### WHAT TO PRODUCE
Set down the material below, unchanged, everything from the line containing "The image size is (596, 336)." down to the line containing "Otwórz to launch", both of those lines included.

### DATA PROVIDED
━━━
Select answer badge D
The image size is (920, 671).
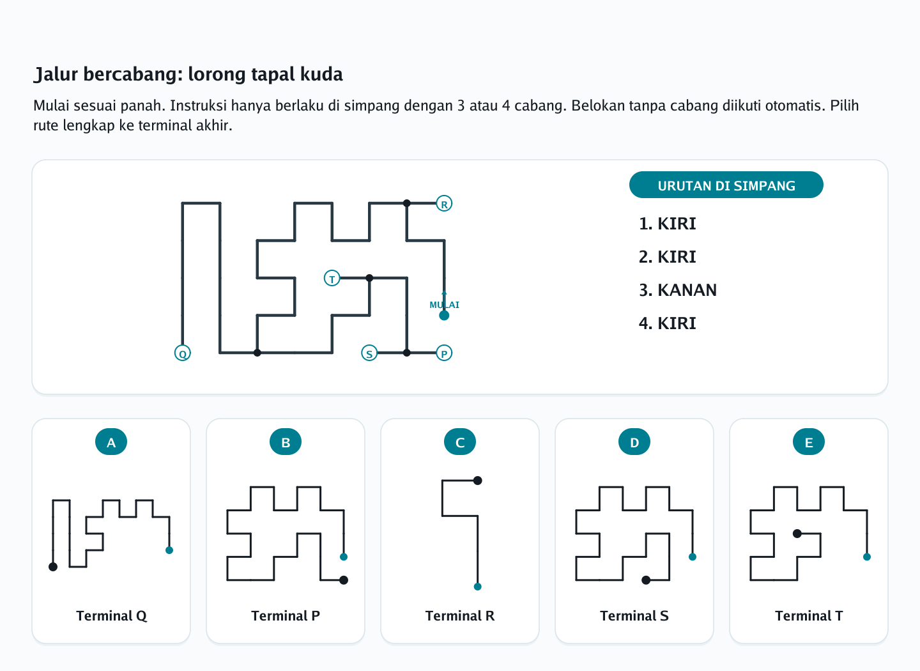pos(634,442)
━━━
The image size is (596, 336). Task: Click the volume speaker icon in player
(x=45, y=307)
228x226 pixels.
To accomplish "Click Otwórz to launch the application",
━━━
### IN RESPONSE
The image size is (596, 336). Task: Click the volume speaker icon in player
(x=45, y=307)
228x226 pixels.
To accomplish "Click Otwórz to launch the application",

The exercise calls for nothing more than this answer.